As if he could see her through the kitchen wall, John turned and looked at the closed door. “I’d say late twenties. Petite, blonde hair, blue eyes. Around five-five.” Silver hair, aquamarine eyes, with a stubbornness and grit he’d never seen in a woman before. But he held those thoughts back because Luke would tell Kate and she would be at his cabin faster than Delta could carry her here.
“You thinking NCIC or local?” NCIC was the National Crime Information Center, a national data bank of fugitives and missing persons, among other things.
“Local.” If Hope witnessed a murder, even if she were the murderer, the local department wouldn’t put out a national manhunt for her. That kind of thing was reserved for the big guys—terrorists, cop killers and the like.

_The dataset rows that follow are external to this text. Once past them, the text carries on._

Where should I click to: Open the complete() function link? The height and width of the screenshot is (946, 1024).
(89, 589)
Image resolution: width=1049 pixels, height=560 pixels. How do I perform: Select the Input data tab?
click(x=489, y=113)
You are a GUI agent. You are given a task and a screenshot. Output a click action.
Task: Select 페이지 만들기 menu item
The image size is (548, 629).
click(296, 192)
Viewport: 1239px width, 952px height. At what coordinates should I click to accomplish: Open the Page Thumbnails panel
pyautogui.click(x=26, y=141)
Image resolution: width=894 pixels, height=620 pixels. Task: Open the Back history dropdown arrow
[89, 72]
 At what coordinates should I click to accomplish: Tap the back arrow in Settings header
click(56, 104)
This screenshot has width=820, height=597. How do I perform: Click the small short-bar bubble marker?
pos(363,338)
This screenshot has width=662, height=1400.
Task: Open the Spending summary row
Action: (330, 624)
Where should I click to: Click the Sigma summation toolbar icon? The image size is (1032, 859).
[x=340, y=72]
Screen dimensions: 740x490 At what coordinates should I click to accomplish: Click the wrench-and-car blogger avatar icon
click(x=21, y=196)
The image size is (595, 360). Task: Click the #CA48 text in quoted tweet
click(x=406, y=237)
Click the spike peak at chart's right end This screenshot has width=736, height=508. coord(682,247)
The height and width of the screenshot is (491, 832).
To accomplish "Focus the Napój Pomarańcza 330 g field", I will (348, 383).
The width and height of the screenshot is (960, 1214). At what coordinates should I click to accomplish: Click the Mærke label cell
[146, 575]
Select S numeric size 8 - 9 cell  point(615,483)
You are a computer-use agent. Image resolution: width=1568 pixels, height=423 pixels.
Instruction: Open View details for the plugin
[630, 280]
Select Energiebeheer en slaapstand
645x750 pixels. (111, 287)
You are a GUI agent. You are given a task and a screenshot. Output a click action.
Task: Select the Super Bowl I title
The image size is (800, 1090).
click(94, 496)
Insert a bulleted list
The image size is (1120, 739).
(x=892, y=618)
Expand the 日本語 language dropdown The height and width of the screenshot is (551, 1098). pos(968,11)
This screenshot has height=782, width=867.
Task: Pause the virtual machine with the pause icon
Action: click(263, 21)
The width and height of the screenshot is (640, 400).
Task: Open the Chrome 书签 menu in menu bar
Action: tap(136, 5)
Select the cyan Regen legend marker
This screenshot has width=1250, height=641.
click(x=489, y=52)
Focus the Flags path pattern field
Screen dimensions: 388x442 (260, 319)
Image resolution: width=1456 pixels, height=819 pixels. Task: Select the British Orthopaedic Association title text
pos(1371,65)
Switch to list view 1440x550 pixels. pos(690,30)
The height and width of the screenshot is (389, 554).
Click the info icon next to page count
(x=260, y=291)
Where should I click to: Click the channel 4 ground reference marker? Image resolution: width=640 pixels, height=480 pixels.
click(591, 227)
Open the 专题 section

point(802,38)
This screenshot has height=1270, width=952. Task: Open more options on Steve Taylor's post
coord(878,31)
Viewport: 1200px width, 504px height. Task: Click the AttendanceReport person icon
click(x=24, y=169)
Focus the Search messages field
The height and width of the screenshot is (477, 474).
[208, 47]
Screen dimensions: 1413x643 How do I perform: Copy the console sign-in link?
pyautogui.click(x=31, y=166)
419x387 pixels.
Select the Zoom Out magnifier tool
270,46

“Gotcha,” Luke said. “You on your cell?”
“Yeah, but reception’s sporadic. Still trying to dig out from the blizzard. Landline’s down too, but I have a feeling I’ll be moving out soon.”
“Where to?”
“Maryland.”
There was a long pause. John let the silence linger, unwilling to divulge more.
“What’s up, Callahan?”
“Nothing. Just…” Just what? Helping out a friend? Stepping into something he should probably walk away from? “Just following through on something that happened down here.”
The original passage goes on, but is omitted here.